[Given entries — start]

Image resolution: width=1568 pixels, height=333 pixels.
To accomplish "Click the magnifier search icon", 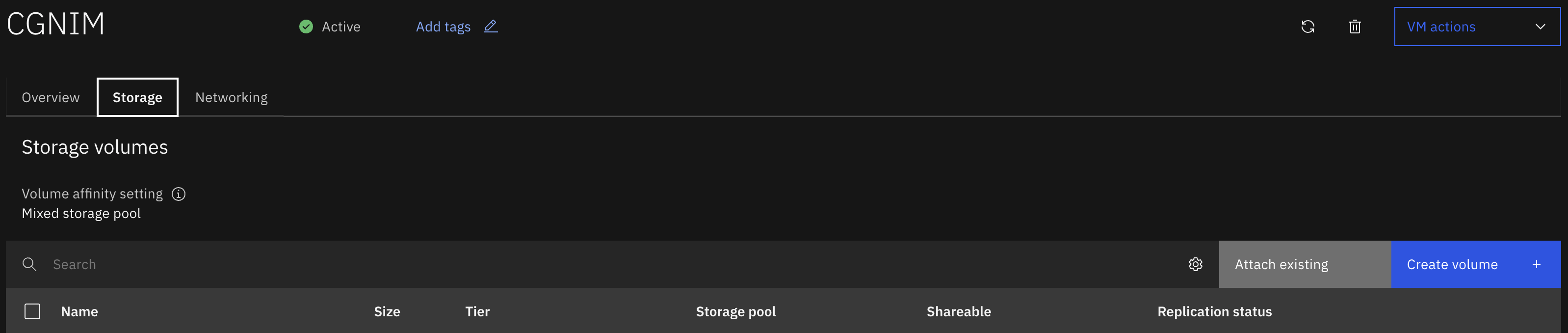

[Given entries — finish]
[Given entries — start]

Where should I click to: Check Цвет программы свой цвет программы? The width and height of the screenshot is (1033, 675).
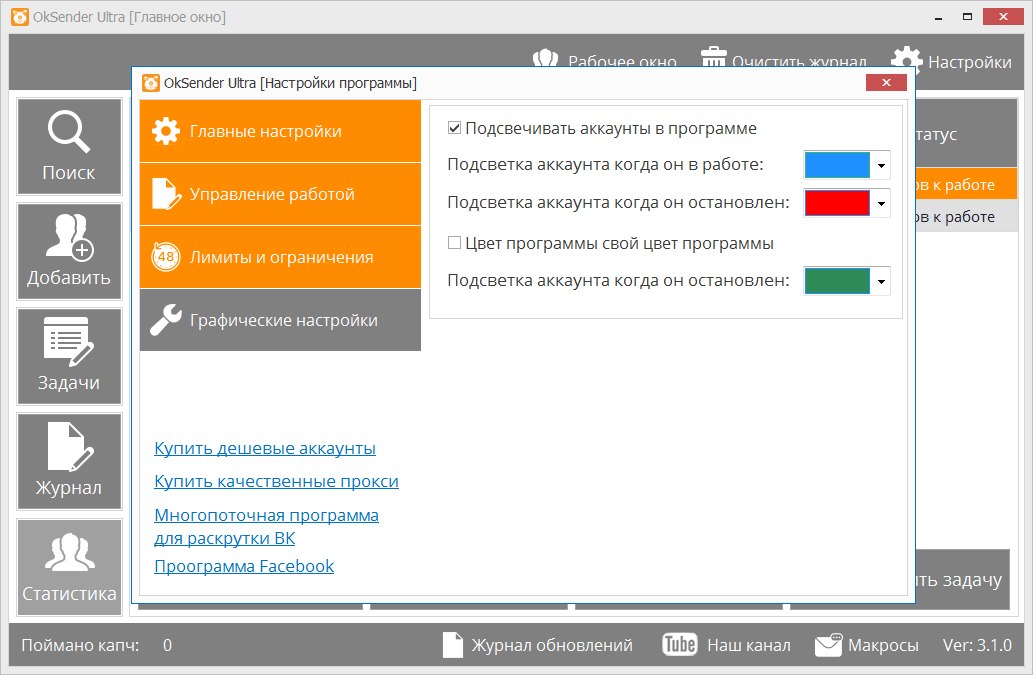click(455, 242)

[Given entries — finish]
[Given entries — start]

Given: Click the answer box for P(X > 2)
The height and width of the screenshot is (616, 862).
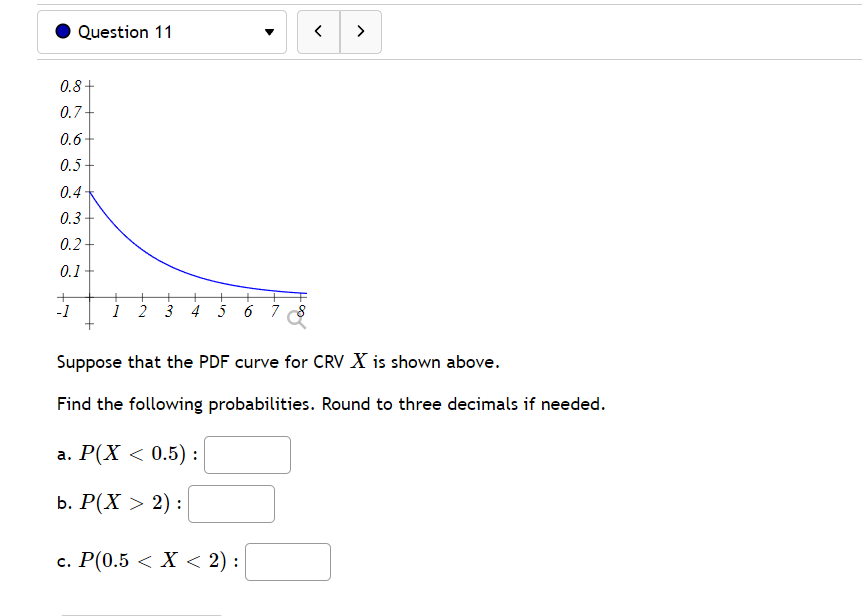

[Given entries — finish]

▸ **Assigned task**
Each line above from the one containing "Image resolution: width=1568" through the one containing "the magnifier search" is to be returned verbatim. Nothing else, and no pictures.

▸ **Answer area**
Image resolution: width=1568 pixels, height=333 pixels.
To accomplish "Click the magnifier search icon", 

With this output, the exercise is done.